I waved her off. “He’s my patient. I couldn’t cross that line of professionalism.”

“I get it. I was just joking. Hopefully, talking through it helps. You know you can call me any time of night. As your therapist, I’m always available.”

“I know, but I still don’t want to bother you when I think you’re asleep.”

She slowly shook her head. “Don’t be hardheaded, Yunique. We’re better than that. We are family. I considered you my daughter when G started working with you, but when Kee married my baby, it solidified things. I want to see you be your best self, mentally. Whatever is standing in the way of that is what we have to deal with. However, you have to do the work. You know that already.”

“I do. I’m trying to reprogram my brain and thought processes. It’s been difficult, and I thought I had succeeded until last night. I didn’t even think about thug niggas from Houston when I saw him, but I suppose I did subconsciously.”

She nodded repeatedly. “That’s exactly right. We have to tame that subconscious, but it takes time. I’m gonna need to see you at least once a month now to measure your progress.”

“Yes, ma’am. Go ahead and schedule me in for two weeks from today. If I need you sooner, I’ll call and reschedule.”

“Okay. You know Ali, Jungle, Rondo, Seneca, and Arrow, along with their spouses, are all out here. Actually, practically all the Berottes are here as well. So y’all should have a great time tonight.”

“Oh, Lord. We gon’ mess around and take over wherever we go. I’m sure G is going to hate she missed this turn up.”

“She’s already complaining about it. When Shy said they were going to enjoy themselves, she went off, telling them they weren’t on vacation. I think even Jungle’s sister is here too.”

“Fawn?”

“Yes.”

“Oh, God. I know we’re going to have a crazy ass good time,” I said as I stood. “I’m going to need a nap to ensure I get to enjoy every minute of it.”

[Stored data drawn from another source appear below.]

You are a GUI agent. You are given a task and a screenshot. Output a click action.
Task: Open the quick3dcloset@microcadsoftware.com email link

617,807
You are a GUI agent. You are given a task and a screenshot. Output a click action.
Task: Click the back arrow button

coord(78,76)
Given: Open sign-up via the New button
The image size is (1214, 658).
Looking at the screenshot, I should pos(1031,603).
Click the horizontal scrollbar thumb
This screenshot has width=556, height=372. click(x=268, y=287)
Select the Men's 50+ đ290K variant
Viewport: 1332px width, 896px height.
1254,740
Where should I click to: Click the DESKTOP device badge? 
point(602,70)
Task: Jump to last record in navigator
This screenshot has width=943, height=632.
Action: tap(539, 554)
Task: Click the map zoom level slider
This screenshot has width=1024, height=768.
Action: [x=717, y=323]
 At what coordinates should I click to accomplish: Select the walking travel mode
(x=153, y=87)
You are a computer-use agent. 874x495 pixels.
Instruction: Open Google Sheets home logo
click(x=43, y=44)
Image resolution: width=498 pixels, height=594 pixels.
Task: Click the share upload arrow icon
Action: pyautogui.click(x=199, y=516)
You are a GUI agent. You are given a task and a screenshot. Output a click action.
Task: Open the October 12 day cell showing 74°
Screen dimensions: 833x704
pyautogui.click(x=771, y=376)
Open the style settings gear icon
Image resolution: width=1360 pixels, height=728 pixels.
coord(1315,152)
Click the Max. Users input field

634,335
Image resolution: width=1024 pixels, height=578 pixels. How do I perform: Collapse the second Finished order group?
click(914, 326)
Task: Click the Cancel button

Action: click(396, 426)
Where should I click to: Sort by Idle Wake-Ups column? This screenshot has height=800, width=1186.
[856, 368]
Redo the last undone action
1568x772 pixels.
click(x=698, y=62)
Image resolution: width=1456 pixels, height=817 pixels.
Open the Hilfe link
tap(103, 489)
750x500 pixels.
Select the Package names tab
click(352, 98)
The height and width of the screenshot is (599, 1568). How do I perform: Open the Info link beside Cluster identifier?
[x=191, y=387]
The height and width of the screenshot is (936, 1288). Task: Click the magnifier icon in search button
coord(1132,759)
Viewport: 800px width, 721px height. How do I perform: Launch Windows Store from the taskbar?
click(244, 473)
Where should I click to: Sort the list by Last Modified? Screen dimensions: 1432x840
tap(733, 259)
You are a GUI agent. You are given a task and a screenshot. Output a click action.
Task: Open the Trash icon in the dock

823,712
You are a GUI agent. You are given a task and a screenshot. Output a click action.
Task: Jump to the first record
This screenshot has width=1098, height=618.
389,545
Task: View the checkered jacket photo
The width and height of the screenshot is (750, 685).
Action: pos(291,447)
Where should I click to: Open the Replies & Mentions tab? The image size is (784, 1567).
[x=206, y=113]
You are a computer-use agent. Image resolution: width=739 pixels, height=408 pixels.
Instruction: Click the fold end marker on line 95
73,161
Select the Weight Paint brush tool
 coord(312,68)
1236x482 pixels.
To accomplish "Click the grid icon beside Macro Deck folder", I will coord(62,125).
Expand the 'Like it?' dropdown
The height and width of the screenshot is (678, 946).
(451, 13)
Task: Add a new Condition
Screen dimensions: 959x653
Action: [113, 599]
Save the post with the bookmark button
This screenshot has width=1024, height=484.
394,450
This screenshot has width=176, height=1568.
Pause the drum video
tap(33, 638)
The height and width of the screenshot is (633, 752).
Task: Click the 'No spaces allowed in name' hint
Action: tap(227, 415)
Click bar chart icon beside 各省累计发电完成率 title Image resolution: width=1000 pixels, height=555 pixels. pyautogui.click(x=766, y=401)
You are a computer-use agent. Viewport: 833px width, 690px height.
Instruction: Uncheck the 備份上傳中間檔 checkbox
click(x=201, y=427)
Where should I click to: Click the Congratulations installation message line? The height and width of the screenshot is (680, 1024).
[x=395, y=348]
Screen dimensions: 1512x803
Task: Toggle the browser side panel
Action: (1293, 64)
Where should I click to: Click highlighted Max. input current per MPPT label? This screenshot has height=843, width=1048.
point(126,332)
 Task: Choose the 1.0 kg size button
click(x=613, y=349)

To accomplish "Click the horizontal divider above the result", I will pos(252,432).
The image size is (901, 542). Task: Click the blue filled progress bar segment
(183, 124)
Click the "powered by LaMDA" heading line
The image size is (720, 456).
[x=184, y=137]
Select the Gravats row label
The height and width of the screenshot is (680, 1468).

She chuckled. “We will be babysitting the small army of kids. Jungle’s and Jericho’s kids stayed with Miss Marcellus, and Isaiah and Seneca’s kids stayed with their in-laws. Thankfully, we only have Vegas’s, Giselle’s, Rondo’s, Shy’s, Ali’s, DJ’s, Jamel’s, and Daniel’s. That’s still more than enough. Jesus. Thank God for the in-laws that kept their grandkids. That still leaves us with fifteen of them or so.”

“Whew! Y’all can handle it between you, Mister Daniel, Mister Sheldon, and Missus Anissa,” I said, then laughed as she side-eyed me.

I hugged her tightly and kissed her cheek. She grabbed my hand. “Get ready to work hard on this. I hate to see you dipping back to where you used to be.”

“I’m ready. I want to be better. I don’t want to have to deal with this for the rest of my life.”

I stood from my seat, and Dr. King joined me. She gave me a soft smile and head nod, then led me to the front. I scheduled my next appointment and headed home to get in a much-needed nap before tonight’s festivities.